Tumour biology and pathology

9P - Mesenchymal stem cells’ microvesicles from primary and metastatic NSCLC niches differentially modulate lung cancer cells

Authors
  • Oshrat Attar-Schneider (IL)
  • Liat Drucker (IL)
  • Maya Gottfried (IL)
Presenter
  • Oshrat Attar-Schneider (IL)

Abstract

Background

Novel therapeutic approaches are urgently needed in lung cancer, particularly ones that address the malignant cells in their stroma microenvironment critical to drug resistance and disease relapse. The stroma constituents, mesenchymal stem cells (MSCs), interact with cancer cells by various methods including transfer of microvesicles (MVs) that vehicle protein, mRNA and microRNAs thereby altering recipient cells’ phenotype. Here, we examined the effect of MSCs’ MVs from primary (lung) and metastatic (bone marrow (BM)) niches on NSCLC cells with emphasis on translation initiation's (TI) role in the process.

Methods

Lung and BM MSCs’ MVs were isolated and applied to NSCLC cell lines (H1299, H460).
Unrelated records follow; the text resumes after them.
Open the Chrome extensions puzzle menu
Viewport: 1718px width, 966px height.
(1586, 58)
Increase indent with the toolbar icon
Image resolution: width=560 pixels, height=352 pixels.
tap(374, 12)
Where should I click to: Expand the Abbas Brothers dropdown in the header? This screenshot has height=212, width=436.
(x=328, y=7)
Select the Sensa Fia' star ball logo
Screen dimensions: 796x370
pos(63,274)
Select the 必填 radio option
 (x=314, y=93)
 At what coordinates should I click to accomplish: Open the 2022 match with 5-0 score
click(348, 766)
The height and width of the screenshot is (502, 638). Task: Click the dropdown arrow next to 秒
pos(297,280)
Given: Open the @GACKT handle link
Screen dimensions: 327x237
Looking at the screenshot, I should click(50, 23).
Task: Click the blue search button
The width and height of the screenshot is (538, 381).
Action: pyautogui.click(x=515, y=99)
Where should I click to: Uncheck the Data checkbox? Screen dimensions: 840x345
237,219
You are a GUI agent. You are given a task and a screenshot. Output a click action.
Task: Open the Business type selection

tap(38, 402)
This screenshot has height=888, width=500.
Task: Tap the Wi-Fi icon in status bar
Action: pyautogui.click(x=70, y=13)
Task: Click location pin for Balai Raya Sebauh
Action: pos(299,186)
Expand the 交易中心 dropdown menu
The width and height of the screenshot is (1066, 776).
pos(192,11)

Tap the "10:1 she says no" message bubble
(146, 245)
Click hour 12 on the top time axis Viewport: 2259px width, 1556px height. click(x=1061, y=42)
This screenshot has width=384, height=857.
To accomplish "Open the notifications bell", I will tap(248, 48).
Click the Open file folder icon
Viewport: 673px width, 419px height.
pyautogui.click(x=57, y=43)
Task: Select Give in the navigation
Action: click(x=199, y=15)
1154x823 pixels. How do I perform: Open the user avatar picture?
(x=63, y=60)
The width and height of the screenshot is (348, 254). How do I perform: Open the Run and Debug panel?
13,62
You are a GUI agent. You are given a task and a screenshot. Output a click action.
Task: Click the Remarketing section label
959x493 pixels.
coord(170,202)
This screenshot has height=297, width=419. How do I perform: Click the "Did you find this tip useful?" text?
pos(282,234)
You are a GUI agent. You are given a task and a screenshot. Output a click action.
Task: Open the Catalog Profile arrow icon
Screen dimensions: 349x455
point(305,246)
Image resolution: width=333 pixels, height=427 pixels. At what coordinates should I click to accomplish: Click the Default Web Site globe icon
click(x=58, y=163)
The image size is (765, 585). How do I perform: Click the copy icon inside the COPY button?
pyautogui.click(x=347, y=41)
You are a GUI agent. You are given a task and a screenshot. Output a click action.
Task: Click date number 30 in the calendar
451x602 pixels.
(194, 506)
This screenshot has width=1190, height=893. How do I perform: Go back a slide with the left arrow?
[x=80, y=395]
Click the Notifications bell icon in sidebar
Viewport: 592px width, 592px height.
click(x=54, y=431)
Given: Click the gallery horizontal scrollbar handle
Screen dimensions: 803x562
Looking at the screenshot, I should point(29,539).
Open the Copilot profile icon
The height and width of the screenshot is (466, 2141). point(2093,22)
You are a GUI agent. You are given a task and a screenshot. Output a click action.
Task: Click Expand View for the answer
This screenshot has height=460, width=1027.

MVs uptake was confirmed and NSCLC cells were assayed for: viability (WST-1); cell count/death (trypan); proliferation (PCNA); migration (scratch); autophagy; TI status (factors, regulators, targets); MAPKs activation (immunoblotting).

Results

We observed increased viability, proliferation and migration of Lung-MSCs’ MVs treated NSCLC cells whereas, BM-MSCs’ MVs treated cells showed reductions (50–90% and −40%, respectively p < 0.05). Correspondingly, Lung MSCs’ MVs elevated TI status whereas BM-MSCs’ MVs diminished it (60–120% and −30–70%, respectively p < 0.05). The opposite trend was also evident in MAPK activation and autophagy induction.

Conclusions

Our observations not only depict a role for MSCs’ MVs in NSCLC phenotype but also display distinct differences between the primary and metastatic niches and may emphasize specific factors that shape disease progression. Further studies into the mechanism underlying the MVs-NSCLC cells’ contact and cargo transfer may promote the design of a therapeutic approach that will sabotage the dialogue between NSCLC cells and MSCs.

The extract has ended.